» **EXERCISE DETAILS**
Your copy should hold the lines below from the first through the one that contains "Select team Wheatfield with Crows", each retyped exactly, and no pictures.

» **Excerpts from a dataset**
Content starts
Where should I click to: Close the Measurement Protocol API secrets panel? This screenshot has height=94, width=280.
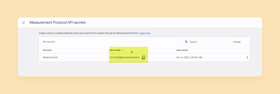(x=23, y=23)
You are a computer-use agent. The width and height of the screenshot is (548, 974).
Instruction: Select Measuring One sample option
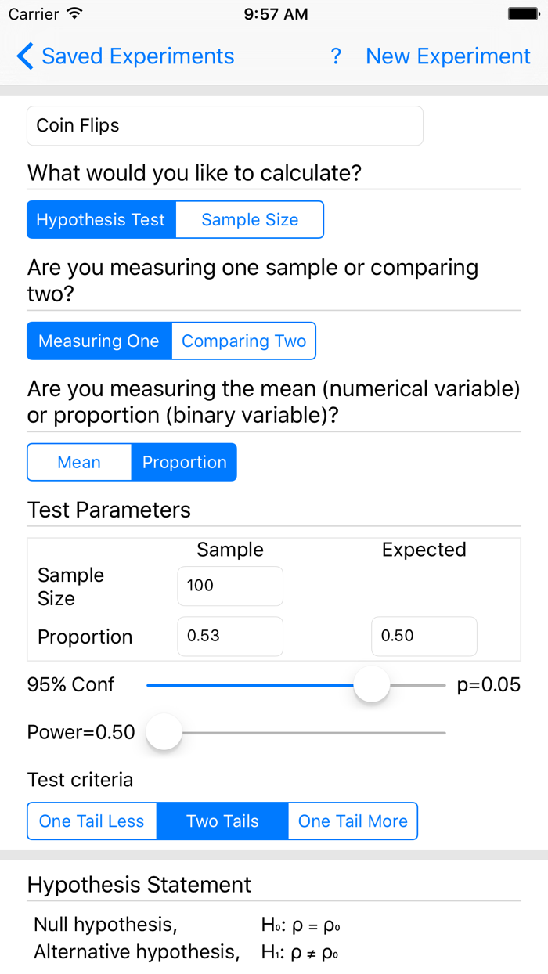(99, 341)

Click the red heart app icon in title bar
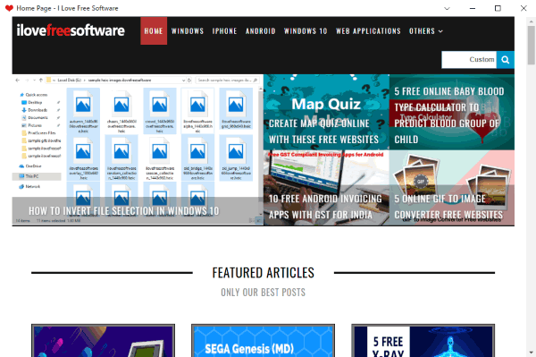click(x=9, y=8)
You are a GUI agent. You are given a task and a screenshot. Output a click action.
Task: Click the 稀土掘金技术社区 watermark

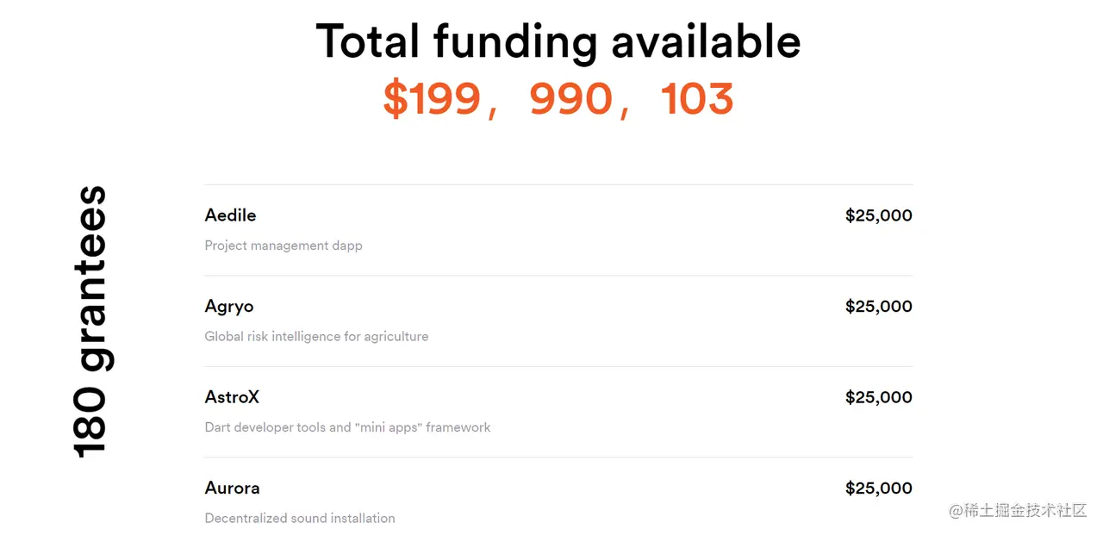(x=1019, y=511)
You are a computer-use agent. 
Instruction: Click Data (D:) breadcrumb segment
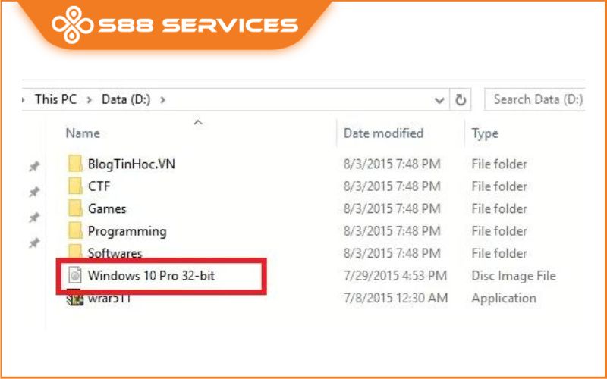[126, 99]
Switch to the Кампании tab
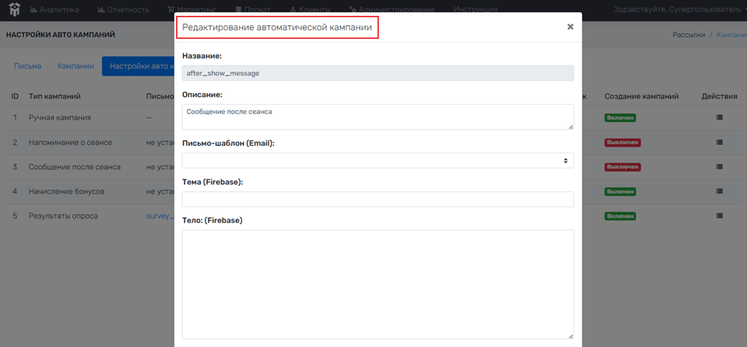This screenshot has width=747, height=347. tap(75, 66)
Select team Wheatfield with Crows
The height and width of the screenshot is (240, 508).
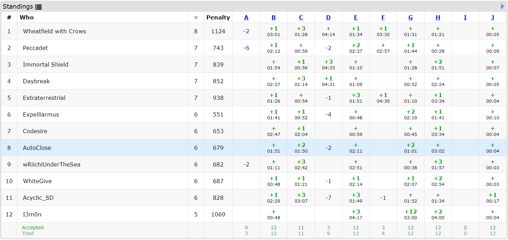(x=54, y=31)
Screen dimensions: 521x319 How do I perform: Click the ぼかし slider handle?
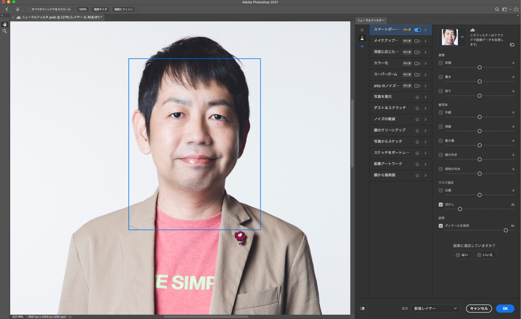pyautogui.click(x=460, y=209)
Content ends
» **OUTPUT OF THE EXERCISE**
Where should I click to: Close the Measurement Protocol API secrets panel? This screenshot has height=94, width=280.
(x=23, y=23)
You are a computer-use agent. The width and height of the screenshot is (548, 974).
Instruction: Select Measuring One sample option
(99, 341)

Click the red heart app icon in title bar
click(x=9, y=8)
You are a GUI agent. You are given a task and a screenshot. Output a click action.
Task: Click the 稀土掘金技术社区 watermark

(x=1019, y=511)
You are a computer-use agent. 
Instruction: Click Data (D:) breadcrumb segment
[126, 99]
Switch to the Кампании tab
This screenshot has width=747, height=347. tap(75, 66)
Select team Wheatfield with Crows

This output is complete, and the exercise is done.